Re: what would change for me? from Jonathan Rees on 2007-10-23 (public-semweb-lifesci@w3.org from October 2007)

From: Jonathan Rees <jar@creativecommons.org>
Date: Tue, 23 Oct 2007 10:03:16 -0400
To: Peter Ansell <ansell.peter@gmail.com>
Cc: public-semweb-lifesci@w3.org, p.roe@qut.edu.au, j.hogan@qut.edu.au
Message-Id: <6A070D0C-5415-4685-8AEA-6CFC9F822A8E@creativecommons.org>
First let me thank you for taking a serious look at the requirements.  
I appreciate it.

On Oct 21, 2007, at 7:44 PM, Peter Ansell wrote:

> Hi all,
>
> I have been using the Bio2Rdf markup system and I personally do not
> see what all the fuss is about but there must be something so here are
> my opinions based solely on the requirements document
>
> http://esw.w3.org/topic/HCLSIG_BioRDF_Subgroup/Tasks/ 
> URI_Best_Practices/Recommendations/Requirements
>
> # For our own resources, what URIs to mint and what contracts to
> adhere to regarding well-definedness and documentation
>
> Publically retrievable metadata for ones personally produced/published
> information (if not data as well) should be available using URI's
> matched to one's institution/organisation, with relevant owl:sameAs
> and rdfs:seeAlso tags to specify their relationships to other known
> uri's.

● Given material

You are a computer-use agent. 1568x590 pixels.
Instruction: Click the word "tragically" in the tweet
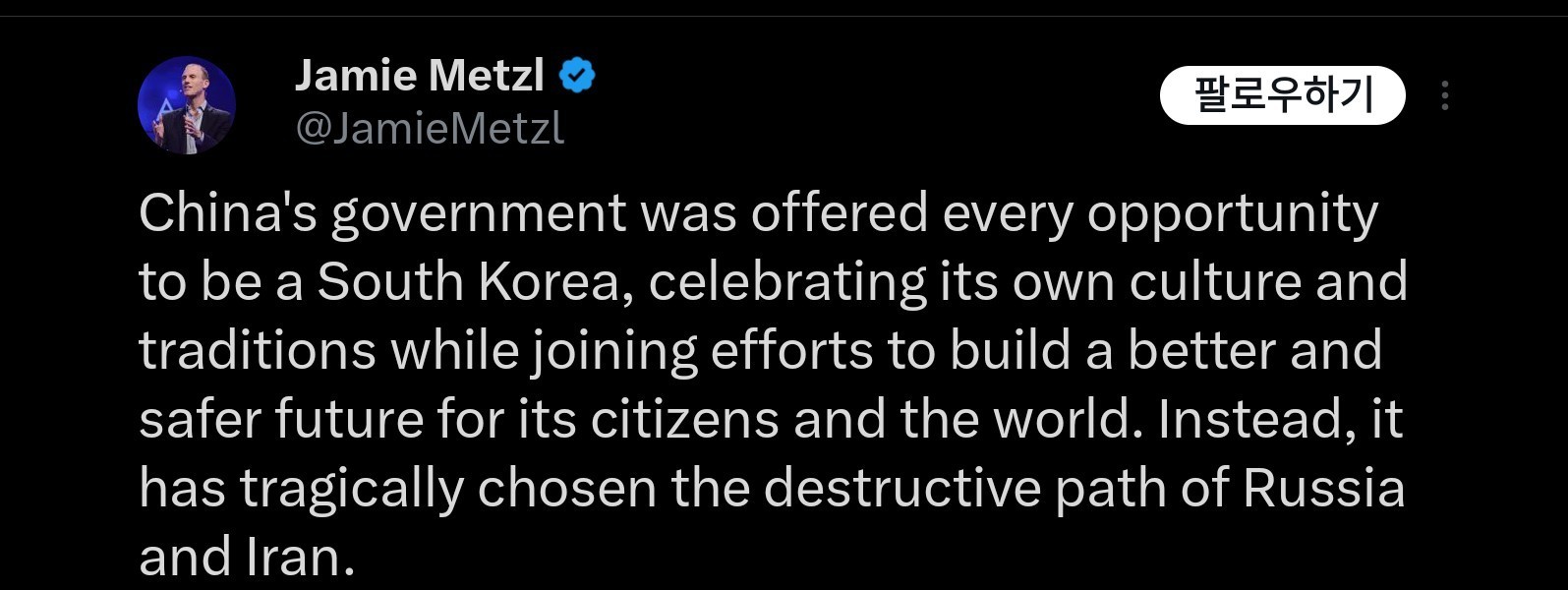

● Jobs
A) In the email reply about URI best practices, which markup system does Peter Ansell say he has been using?
B) Print part of the email reply about URI best practices, beginning at the words "From: Jonathan Rees" and stopping after "I appreciate it.".
C) Carry on the email reply about URI best practices from where it stops.

● Answers to each task
A) The Bio2Rdf markup system.

B)
From: Jonathan Rees <jar@creativecommons.org>
Date: Tue, 23 Oct 2007 10:03:16 -0400
To: Peter Ansell <ansell.peter@gmail.com>
Cc: public-semweb-lifesci@w3.org, p.roe@qut.edu.au, j.hogan@qut.edu.au
Message-Id: <6A070D0C-5415-4685-8AEA-6CFC9F822A8E@creativecommons.org>
First let me thank you for taking a serious look at the requirements.  
I appreciate it.

C)
As Eric Jain pointed out, what HCLS has been trying to do (for the  
most part) is not to establish tools for private use, but rather to  
establish a *protocol* for clear communication of information (ideas,  
facts, observations, conclusions) in RDF over the Internet.  Whether  
this protocol is a formal one involving published specifications or  
simply informal agreement about what we're going to do is not to the  
point. My conjecture is that the central thing we need to agree on is  
the minimal meaning of terms (URIs): when you should use certain  
terms (in talking to me) and when you shouldn't. Absent common terms  
with common meanings there is little hope of communication.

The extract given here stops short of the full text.